* _Assignment_
In the records below, find the line with "Expand the Availability" and repeat exactly every line from it through the line with "Instruction: Select 子育て・教育 in the menu bar". Pictures stay out.

* _Records for this exercise_
※ ※ ※
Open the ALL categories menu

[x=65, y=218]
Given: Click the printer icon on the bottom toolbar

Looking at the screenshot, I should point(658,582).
※ ※ ※
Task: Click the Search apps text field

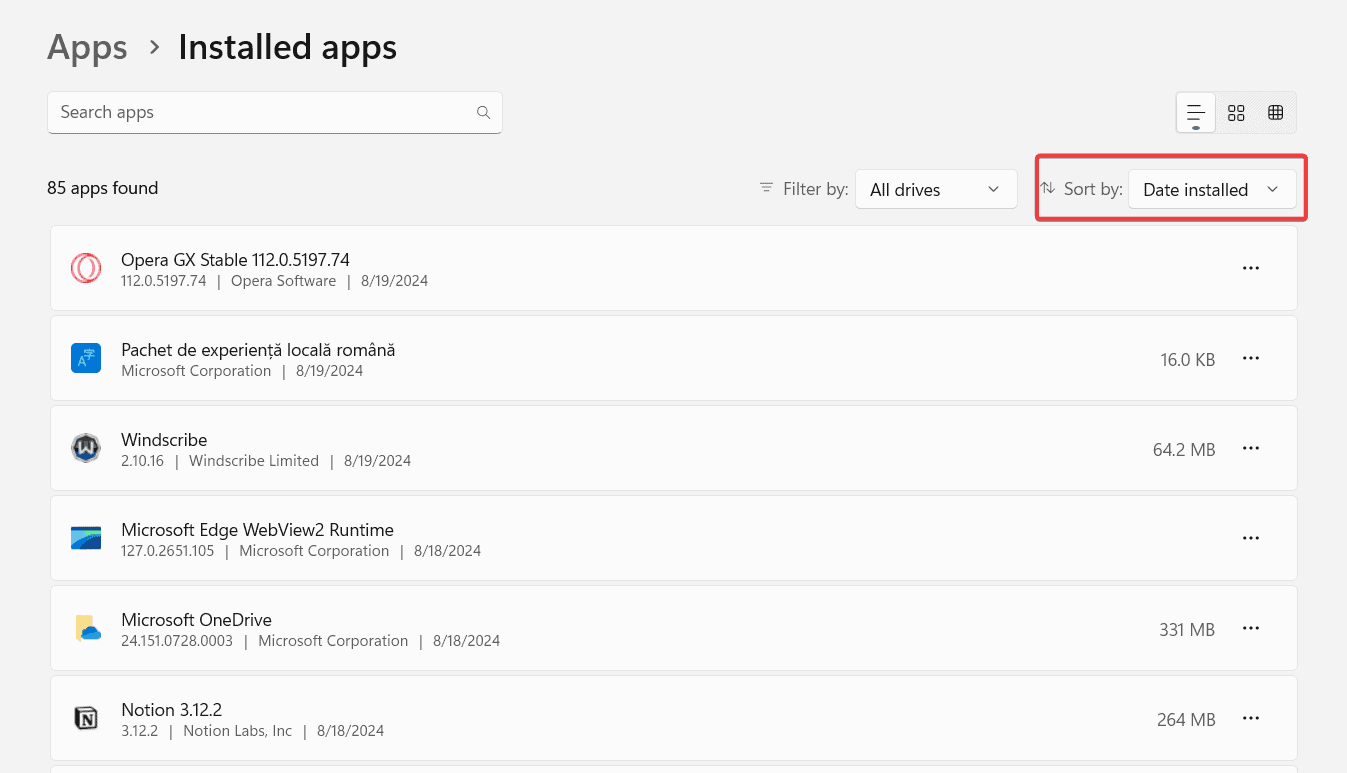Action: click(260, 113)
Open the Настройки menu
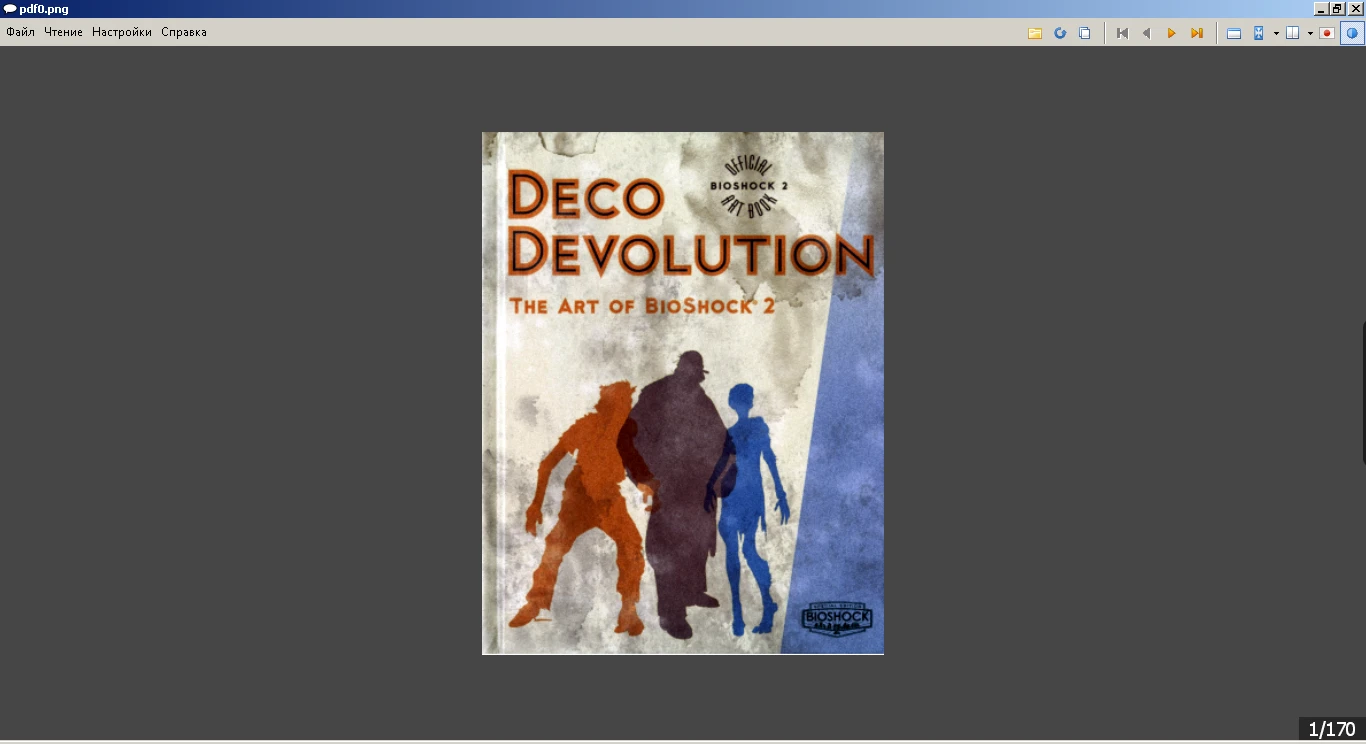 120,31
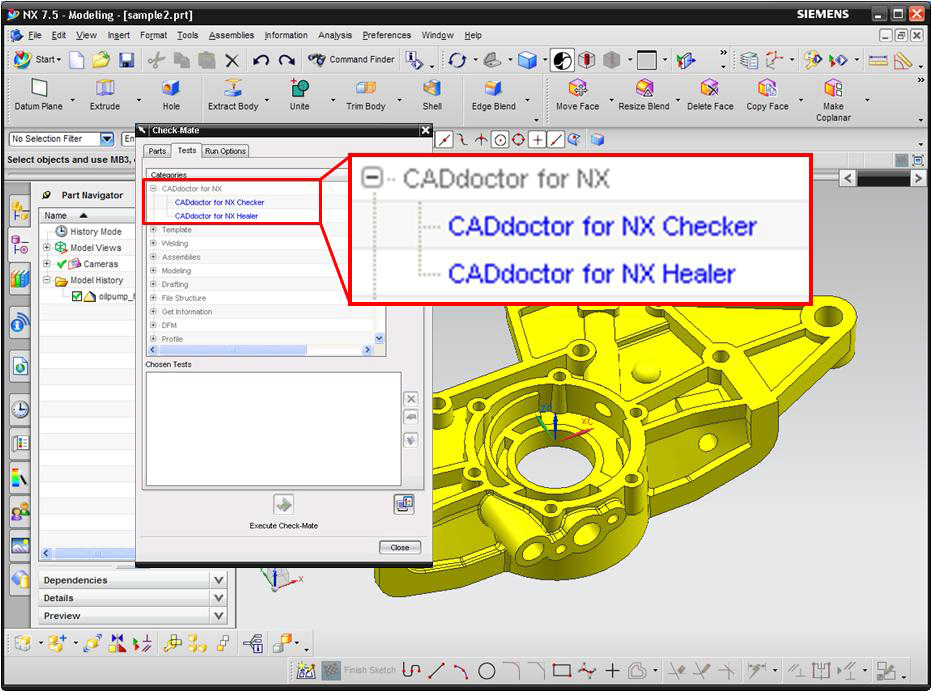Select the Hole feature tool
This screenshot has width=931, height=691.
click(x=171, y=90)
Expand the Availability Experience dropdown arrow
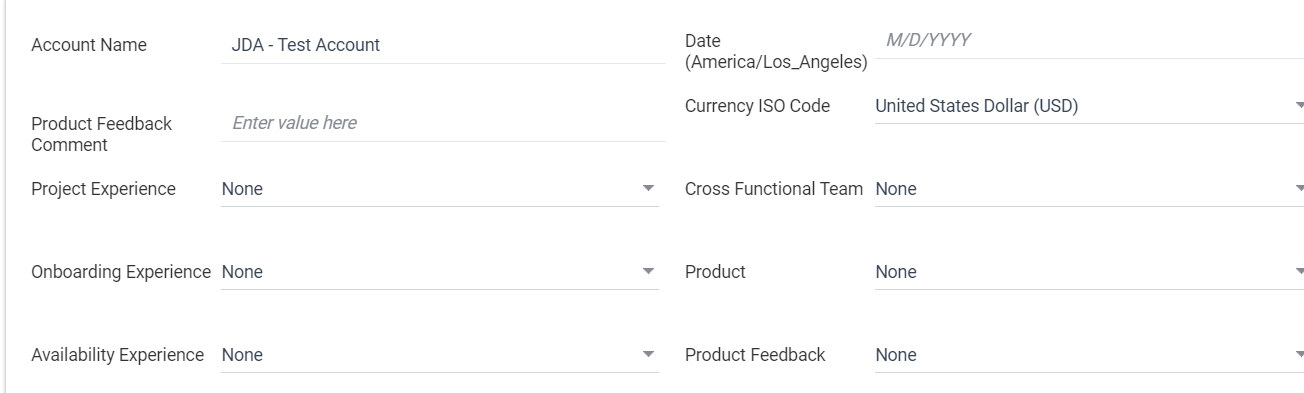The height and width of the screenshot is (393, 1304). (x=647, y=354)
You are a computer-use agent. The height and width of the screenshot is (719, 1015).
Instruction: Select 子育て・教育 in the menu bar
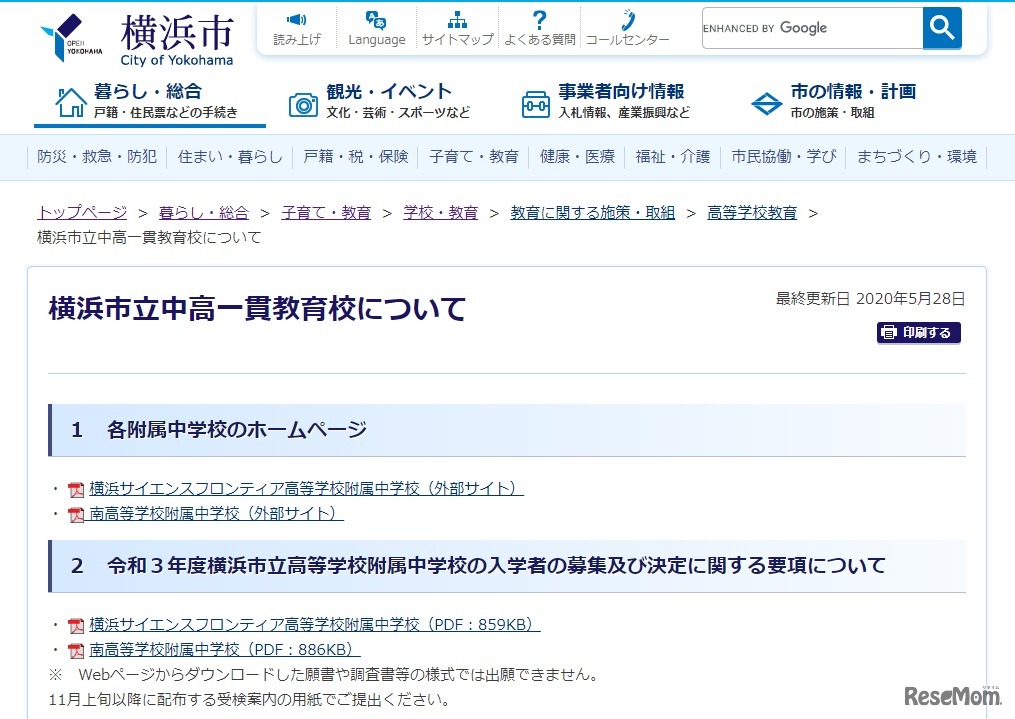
※ ※ ※
* _Output below_
Expand the Availability Experience dropdown arrow
The height and width of the screenshot is (393, 1304). (x=647, y=354)
You are a computer-use agent. The height and width of the screenshot is (719, 1015).
Instruction: Select 子育て・教育 in the menu bar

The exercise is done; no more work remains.